**WHAT TO DO:** Copy out each of the following records word for word.

**RECORDS PROVIDED:**
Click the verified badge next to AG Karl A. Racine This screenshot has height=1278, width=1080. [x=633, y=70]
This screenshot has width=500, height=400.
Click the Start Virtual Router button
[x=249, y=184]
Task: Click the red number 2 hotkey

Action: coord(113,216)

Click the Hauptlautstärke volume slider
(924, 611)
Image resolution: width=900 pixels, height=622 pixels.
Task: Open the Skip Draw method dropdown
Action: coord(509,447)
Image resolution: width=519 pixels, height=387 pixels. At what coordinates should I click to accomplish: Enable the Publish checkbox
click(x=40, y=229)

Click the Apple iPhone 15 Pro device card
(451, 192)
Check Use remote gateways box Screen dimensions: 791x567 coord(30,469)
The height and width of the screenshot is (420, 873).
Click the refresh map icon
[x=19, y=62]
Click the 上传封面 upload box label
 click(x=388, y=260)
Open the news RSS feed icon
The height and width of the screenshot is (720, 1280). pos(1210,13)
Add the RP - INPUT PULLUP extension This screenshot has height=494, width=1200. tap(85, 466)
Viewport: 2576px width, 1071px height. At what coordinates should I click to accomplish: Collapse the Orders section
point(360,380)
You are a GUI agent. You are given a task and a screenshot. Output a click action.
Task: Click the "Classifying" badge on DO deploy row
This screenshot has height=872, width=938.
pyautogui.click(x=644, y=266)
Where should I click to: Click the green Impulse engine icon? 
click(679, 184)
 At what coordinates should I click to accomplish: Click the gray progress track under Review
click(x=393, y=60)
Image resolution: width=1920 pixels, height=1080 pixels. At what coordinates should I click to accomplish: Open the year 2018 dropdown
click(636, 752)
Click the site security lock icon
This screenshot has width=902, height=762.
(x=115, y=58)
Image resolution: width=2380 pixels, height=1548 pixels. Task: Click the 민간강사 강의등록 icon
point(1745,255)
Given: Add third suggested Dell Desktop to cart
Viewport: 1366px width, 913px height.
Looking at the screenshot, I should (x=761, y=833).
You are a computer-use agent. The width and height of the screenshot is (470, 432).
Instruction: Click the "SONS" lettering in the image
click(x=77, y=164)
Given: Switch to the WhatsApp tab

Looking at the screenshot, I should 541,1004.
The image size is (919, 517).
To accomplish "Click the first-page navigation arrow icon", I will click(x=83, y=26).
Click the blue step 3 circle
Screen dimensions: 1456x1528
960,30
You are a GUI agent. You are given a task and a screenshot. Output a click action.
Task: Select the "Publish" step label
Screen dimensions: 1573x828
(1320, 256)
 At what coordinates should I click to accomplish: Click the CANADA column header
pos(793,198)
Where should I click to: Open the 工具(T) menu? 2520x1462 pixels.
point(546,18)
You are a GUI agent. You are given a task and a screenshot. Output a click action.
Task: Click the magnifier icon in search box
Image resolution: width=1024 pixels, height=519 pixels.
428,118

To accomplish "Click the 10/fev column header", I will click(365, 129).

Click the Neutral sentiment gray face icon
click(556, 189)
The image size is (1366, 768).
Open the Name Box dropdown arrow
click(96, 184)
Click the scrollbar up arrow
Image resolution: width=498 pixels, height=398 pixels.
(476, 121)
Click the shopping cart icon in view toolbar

**RESULT FOR THIS EXERCISE:**
Click the verified badge next to AG Karl A. Racine This screenshot has height=1278, width=1080. [x=633, y=70]
This screenshot has width=500, height=400.
Click the Start Virtual Router button
[x=249, y=184]
Task: Click the red number 2 hotkey

Action: coord(113,216)

Click the Hauptlautstärke volume slider
(924, 611)
Image resolution: width=900 pixels, height=622 pixels.
Task: Open the Skip Draw method dropdown
Action: coord(509,447)
Image resolution: width=519 pixels, height=387 pixels. At what coordinates should I click to accomplish: Enable the Publish checkbox
click(x=40, y=229)

Click the Apple iPhone 15 Pro device card
(451, 192)
Check Use remote gateways box Screen dimensions: 791x567 coord(30,469)
The height and width of the screenshot is (420, 873).
Click the refresh map icon
[x=19, y=62]
Click the 上传封面 upload box label
 click(x=388, y=260)
Open the news RSS feed icon
The height and width of the screenshot is (720, 1280). pos(1210,13)
Add the RP - INPUT PULLUP extension This screenshot has height=494, width=1200. tap(85, 466)
Viewport: 2576px width, 1071px height. At what coordinates should I click to accomplish: Collapse the Orders section
point(360,380)
You are a GUI agent. You are given a task and a screenshot. Output a click action.
Task: Click the "Classifying" badge on DO deploy row
This screenshot has height=872, width=938.
pyautogui.click(x=644, y=266)
Where should I click to: Click the green Impulse engine icon? 
click(679, 184)
 At what coordinates should I click to accomplish: Click the gray progress track under Review
click(x=393, y=60)
Image resolution: width=1920 pixels, height=1080 pixels. At what coordinates should I click to accomplish: Open the year 2018 dropdown
click(636, 752)
Click the site security lock icon
This screenshot has width=902, height=762.
(x=115, y=58)
Image resolution: width=2380 pixels, height=1548 pixels. Task: Click the 민간강사 강의등록 icon
point(1745,255)
Given: Add third suggested Dell Desktop to cart
Viewport: 1366px width, 913px height.
Looking at the screenshot, I should (x=761, y=833).
You are a computer-use agent. The width and height of the screenshot is (470, 432).
Instruction: Click the "SONS" lettering in the image
click(x=77, y=164)
Given: Switch to the WhatsApp tab

Looking at the screenshot, I should 541,1004.
The image size is (919, 517).
To accomplish "Click the first-page navigation arrow icon", I will click(x=83, y=26).
Click the blue step 3 circle
Screen dimensions: 1456x1528
960,30
You are a GUI agent. You are given a task and a screenshot. Output a click action.
Task: Select the "Publish" step label
Screen dimensions: 1573x828
(1320, 256)
 At what coordinates should I click to accomplish: Click the CANADA column header
pos(793,198)
Where should I click to: Open the 工具(T) menu? 2520x1462 pixels.
point(546,18)
You are a GUI agent. You are given a task and a screenshot. Output a click action.
Task: Click the magnifier icon in search box
Image resolution: width=1024 pixels, height=519 pixels.
428,118

To accomplish "Click the 10/fev column header", I will click(365, 129).

Click the Neutral sentiment gray face icon
click(556, 189)
The image size is (1366, 768).
Open the Name Box dropdown arrow
click(96, 184)
Click the scrollbar up arrow
Image resolution: width=498 pixels, height=398 pixels.
(476, 121)
Click the shopping cart icon in view toolbar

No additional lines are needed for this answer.